Les cessions de parts sociales doivent être constatées par écrit (Article L 221-14, al. 1 du Code de commerce) pour les parts de SNC et, sur renvoi des art. L 222-2 et L 223-17, pour les parts de SCS et de SARL) en autant d’exemplaires qu’il y a de parties ayant un intérêt distinct à la cession (Article 1325, al. 1 du Code de commerce) c’est-à-dire autant d’exemplaires qu’il y a de cédants et d’acquéreurs.

L’absence d’écrit ne rend pas la cession nulle. Mais l’écrit est nécessaire pour publier la cession et la rendre opposable à la société. Il a donc une influence sur l’obligation de délivrance du cédant.

Les formalités d’opposabilité de la cession

Opposabilité à la société

Les cessions de parts sociales sont opposables à la société (C. com. art. L 221-14, al. 1 pour les parts de SNC et, sur renvoi des art. L 222-2 et L 223-17, pour les parts de SCS et de SARL) soit dans les formes prévues à l’article 1690 du Code civil, c’est-à-dire au moyen d’une signification par huissier ou d’une acceptation de la société par l’intermédiaire de son gérant dans un acte authentique, soit par le dépôt d’un original de l’acte de cession au siège social contre remise par le gérant d’une attestation de ce dépôt.

Opposabilité aux tiers

Les cessions de parts sociales ne sont opposables aux tiers qu’après accomplissement des formalités d’opposabilité à la société et, en outre, après publication des statuts modifiés au registre du commerce et des sociétés (RCS), ceux-ci pouvant être transmis par voie électronique (pour les parts de SNC, C. com. art. L 221-14, al. 2 et, pour les parts de SCS et de SARL, sur renvoi des art. L 222-2 et L 223-17).

L’enregistrement

Les cessions de parts sociales constatée par un acte est obligatoirement soumise à la formalité de l’enregistrement dans le délai d’un mois à compter de la date de l’acte (CGI art. 635, 2-7° et 2-7° bis). L’acte est enregistré au service des impôts du domicile de l’une des parties ou de la résidence du notaire si la cession est réalisée par acte notarié.
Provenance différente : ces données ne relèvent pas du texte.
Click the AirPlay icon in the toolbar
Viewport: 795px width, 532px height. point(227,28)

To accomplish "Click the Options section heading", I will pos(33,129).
En effet, elle est imposable au titre des plus-values de cession de valeurs mobilières et de droits sociaux. Les cessions de parts sociales donnent lieu à un droit d’enregistrement de

  • 3%, après application d’un abattement de 23 000 euros proportionnellement au nombre de parts sociales cédées par rapport au nombre total de parts sociales, pour les cessions de parts de SARL et de certaines sociétés civiles
  • 5%, sans possibilité d’abattement, pour les cessions de parts sociales de sociétés dont au moins la moitié de l’actif est constitué de biens immobiliers

Les effets de la cession de parts sociales

Transfert de propriété

La cession de parts sociales entraîne transfert de la propriété de celles-ci dès l’échange des consentements ou le cas échéant, à la date convenue par les parties. En effet, sauf convention contraire, la propriété est acquise de droit par l’acquéreur à l’égard du cédant dès l’accord des parties sur la chose et sur le prix, même si le prix n’a pas été payé (Article 1583 du Code civil).

Sort du vote

Le droit de participer aux décisions collectives, et donc le droit de vote, est transféré à l’acquéreur des parts sociales. Ce dernier ne peut toutefois l’exercer qu’à partir du moment où la cession est devenue opposable à la société.

Dans les sociétés ou l’entrée d’un nouvel associé est soumise à agrément des autres associés, l’acquéreur ne pourra exercer le droit de vote qu’après avoir reçu l’agrément.

Françoise Berton, avocat en droit allemand

Tous droits de propriété intellectuelle réservés

Photo : party people sutdio

Laisser un commentaire

Votre adresse de messagerie ne sera pas publiée.

* Mentions obligatoires

Vous avez une question sur ce point juridique et avez besoin d’un avocat ?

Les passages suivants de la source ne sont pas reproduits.